THE OTHER TWO
It is my good or ill fortune to have taken a furnished flat at a dizzy altitude in the neighbourhood of that London terminus which is at once nearest the sea and the Promised Land. Immediately above the flat is a spacious roof, which affords a pleasant retreat in the cool of the evening and commands what the agents call an extensive prospect, and where, at most hours, toy dogs may be met. The flat itself consists of a number of rooms the walls of which are covered with photographs of men, women, and children, almost as thickly as the pages of a schoolboy's album are covered with stamps. There are more men than women, and more women than children. The men have obsolete beards; several of the women seem to be sisters, and have been taken together with their heads inclining towards each other at an affectionate angle, which, although affectionate, does not render the thought impossible that each sister secretly is convinced that she is the handsomer. There are also sets of children graduated like organ pipes. These photographs not only hang on the walls but they swarm in frames about the mantelpieces and the occasional tables. The occasional tables are so numerous and varied in size that one might imagine this their stud farm.

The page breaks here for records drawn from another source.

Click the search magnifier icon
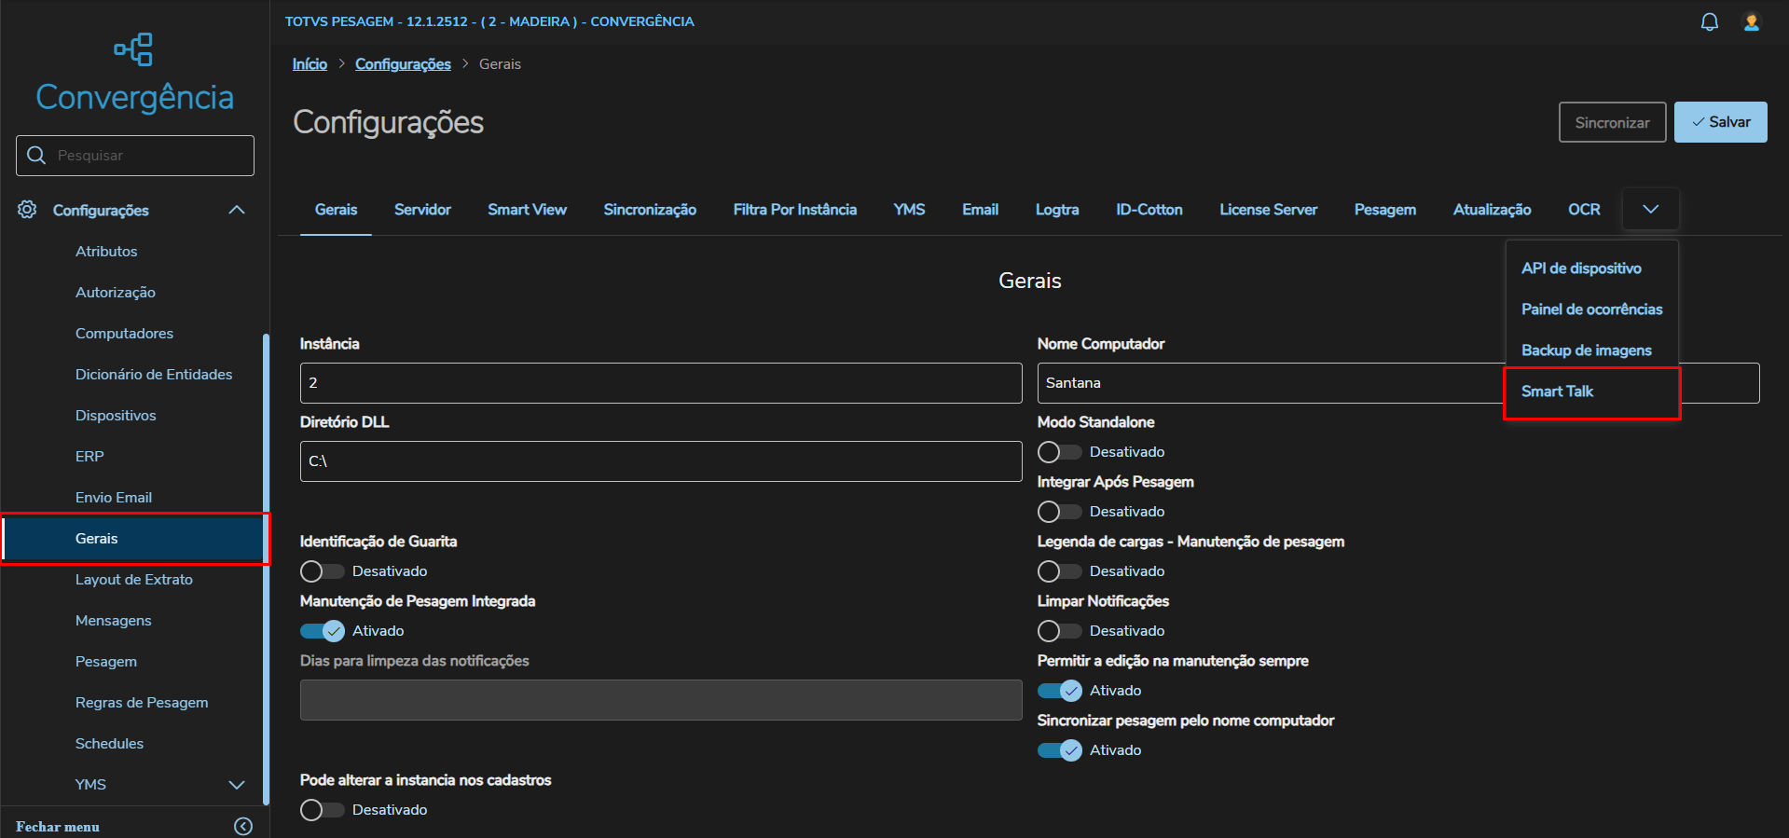Screen dimensions: 1789x838 pos(36,156)
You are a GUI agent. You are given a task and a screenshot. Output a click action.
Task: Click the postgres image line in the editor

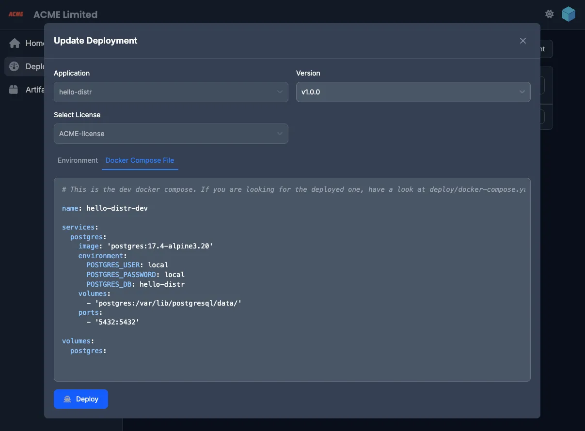[x=145, y=246]
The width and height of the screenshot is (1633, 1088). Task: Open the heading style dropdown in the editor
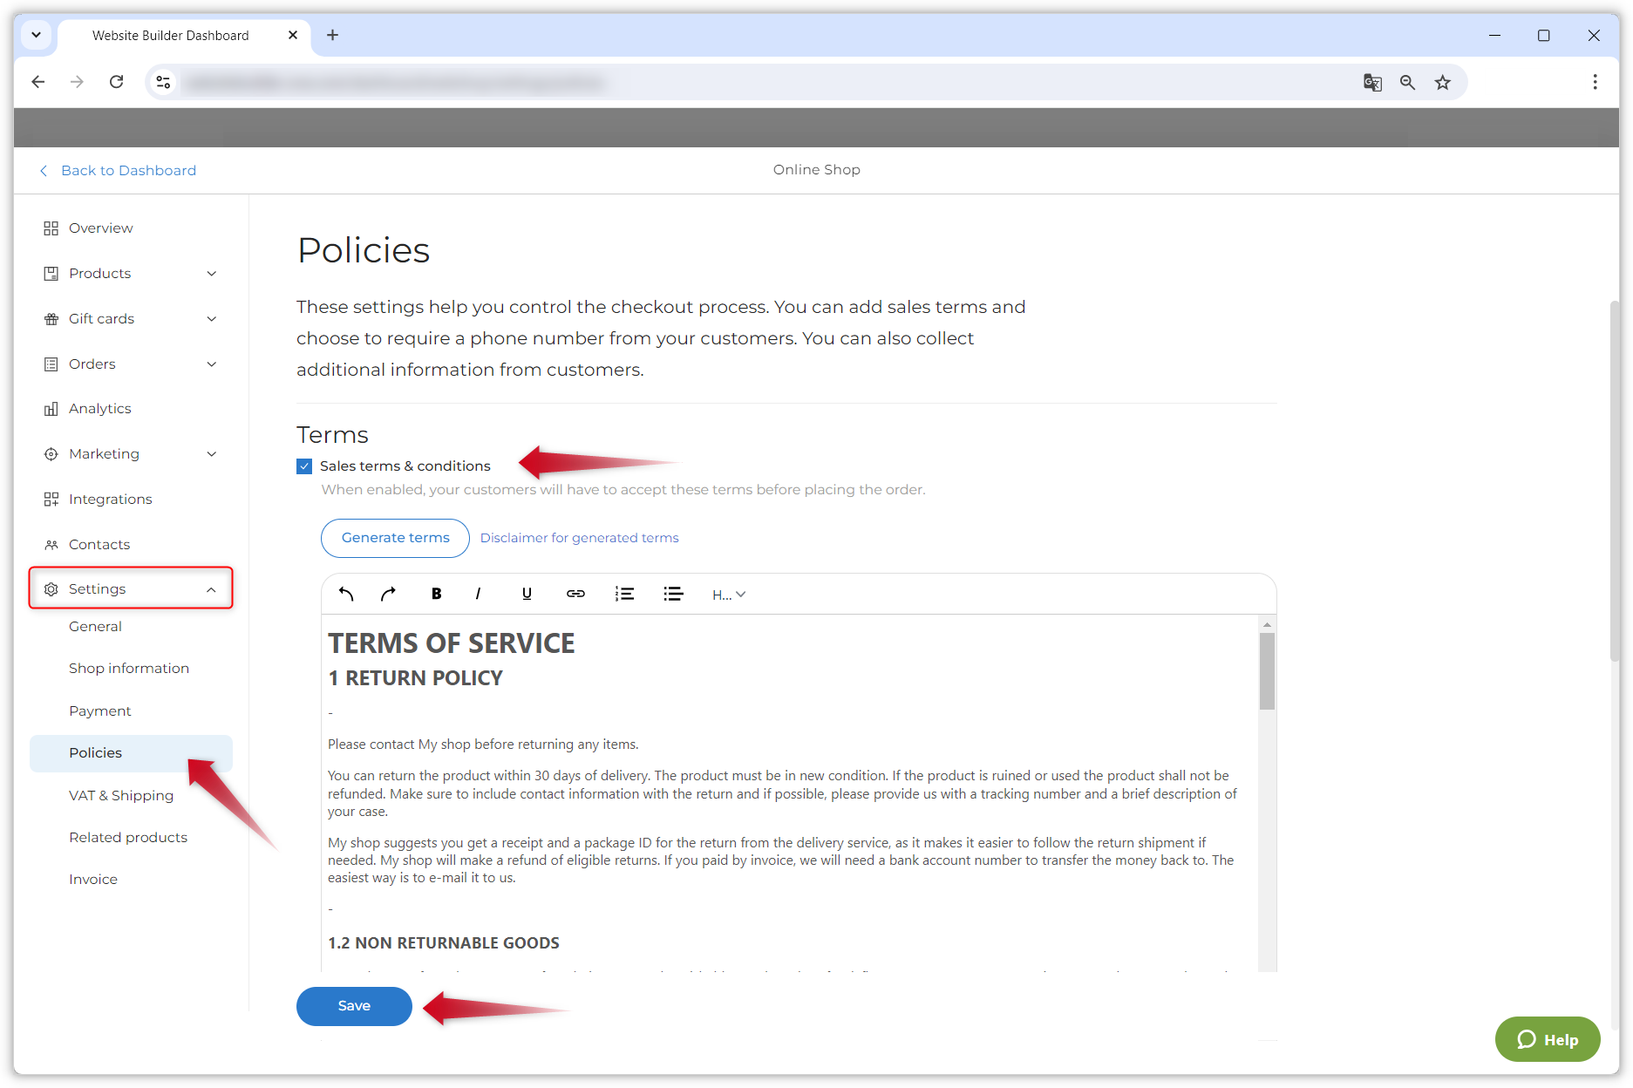pos(728,595)
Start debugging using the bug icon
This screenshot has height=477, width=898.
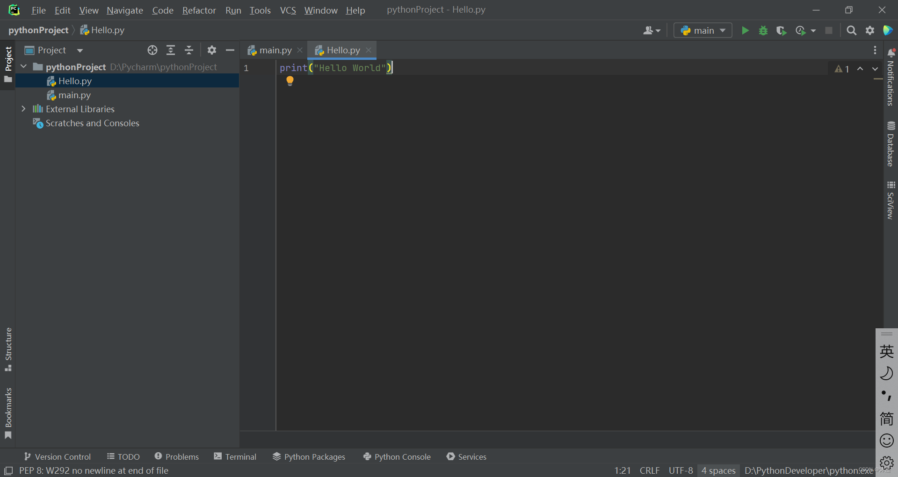[x=763, y=30]
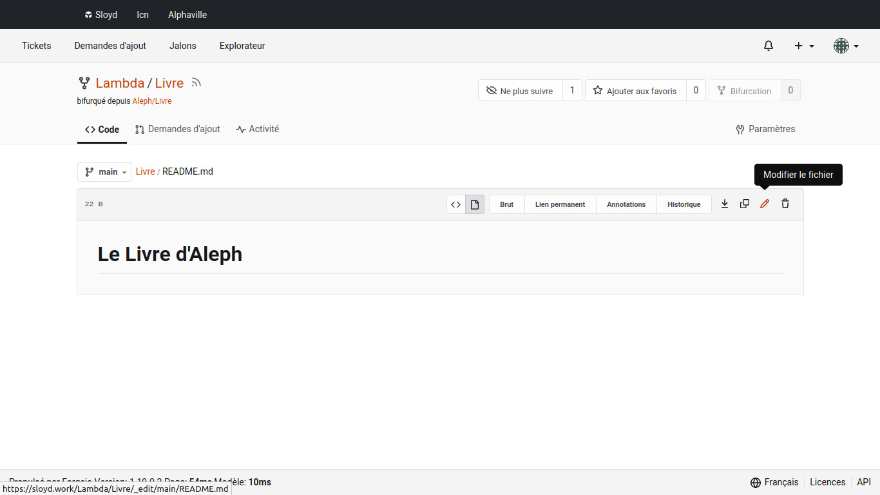Switch to the Activité tab
Image resolution: width=880 pixels, height=495 pixels.
pyautogui.click(x=258, y=129)
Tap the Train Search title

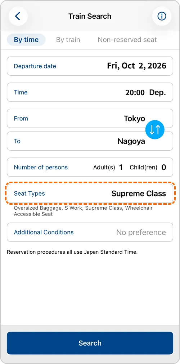[x=90, y=16]
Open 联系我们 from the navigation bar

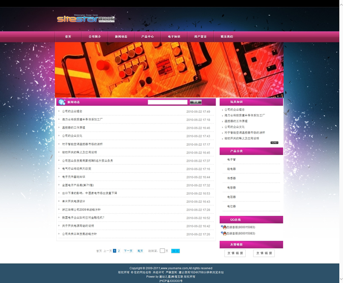[227, 37]
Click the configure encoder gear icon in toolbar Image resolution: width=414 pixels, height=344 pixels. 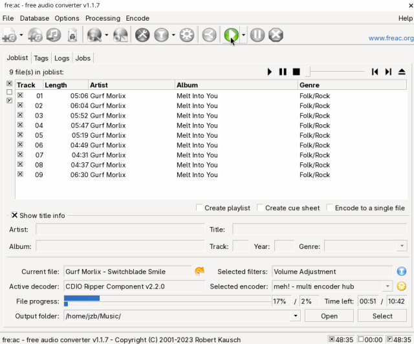(x=187, y=36)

The beginning of my tenancy was marked by a tragedy. The larder window having been left open by the previous occupants, a large slate-coloured pigeon, with schemes for a family, had made a nest and laid an egg in it, and, at the very moment when I suddenly opened the door, was preparing to lay another. To this achievement I personally should have had no objection; but the porter, who was showing me round, and who has a sense of decorum more proper to such apartments, had other views, and before I could interfere he had removed the egg, brushed away the nest, and closed the window. That ended his share of the drama; but mine was to begin, for ever since that day the pigeon, with a depth of reproachfulness in its eyes that is extremely distressing, has sat on the kitchen window-sill making desperate efforts to get in, so that I creep about feeling like Herod. During Baby Week it was almost unbearable. Even when I am far from the kitchen I can hear its plaintive injured cooing.
The flat is conspicuous in possessing, in addition to numerous other advantages, such as a night porter to work the lift, who is never visible, and a day porter who, having been forbidden by the powers that be to use the lift before two o'clock in the afternoon, scrupulously obeys the new regulation, except when he has to ascend to an upper floor himself: the flat has, in addition to these advantages, windows that refuse to be lifted by any but a Hercules, and doors (ten in all) not one of which will remain open except by artificial means. Whether or not this is a peculiarity of Westminster architecture I cannot say, but all the doors are alike. They each quickly but remorselessly close, yet so gently that the latch does not catch, and every breath of draught (and we by no means stop at breaths) sways them noisily to and fro with a sound that is excessively irritating to the nerves. I have therefore either to go to the door and fasten it or find something with which to fix it open. Normally, I use a chair or a weight from the kitchen scales; but two of the rooms—the drawing-room, where the occasional tables are most fecund, and the dining-room, where I do everything but dine—are supplied with door-stops of their own, consisting each of an elephant's foot mounted with brass. Picture me then, the most Occidental of men and so long a devotee of the study and the shelf as to be less of a big-game hunter than any one you could imagine, moving about this intensely sophisticated flat carrying from room to room the foot of a mammoth of the Indian jungle or the African forest (I don't know which) in order to prevent a London door from banging. Imperial Cæsar's destiny was not less exalted or more incongruous.
If there were four of these feet I should be more at ease. But there are only two of them, and I have been to the Zoo often enough to know that elephants are quadrupeds. Where then are the other two? That is the question which is wearing me out. I lie awake at night, wondering, and then, falling into an uneasy sleep, hear a heavy stumbling tread on the stairs and wake in terror expecting the door to burst open and the other half of the elephant to advance upon me demanding its lost feet. It is always a dreadful nightmare, but never more so than when the mammoth not only towers up grey and threatening, but coos like an exiled pigeon.
ON SECRET PASSAGES
I was hearing the other day of an old house in Sussex where, while doing some repairs, the builders' men chanced on the mouth of an underground passage which they traced for two miles. Why should that discovery be interesting? Why is everything to do with underground passages so interesting? It is, I suppose, because they are usually secret, and the very word secret, no matter how applied (except perhaps to treaties) is alluring: secret drawers, secret cupboards, secret chambers; but the secret passage is best, because it leads from one place to another, and either war or love called it into being: war or love, or, as in the case of priests' hiding holes, religious persecution, which is a branch of war.
Nothing can deprive the secret passage of its glamour: not all the Tubes, or subways, or river tunnelling, through which we pass so naturally day after day. Any private excavation is exciting; to enter a dark cellar, even, carries a certain emotion. How mysterious are crypts! How awesome are the catacombs of Rome! How it brings back the lawless, turbulent past of Florence merely to walk through that long passage (not underground but overground, yet no less dramatic for that) which, passing above the Ponte Vecchio, unites the Pitti and the Uffizi and made it possible, unseen by the Florentines, to transfer bodies of armed men from one side of the Arno to the other!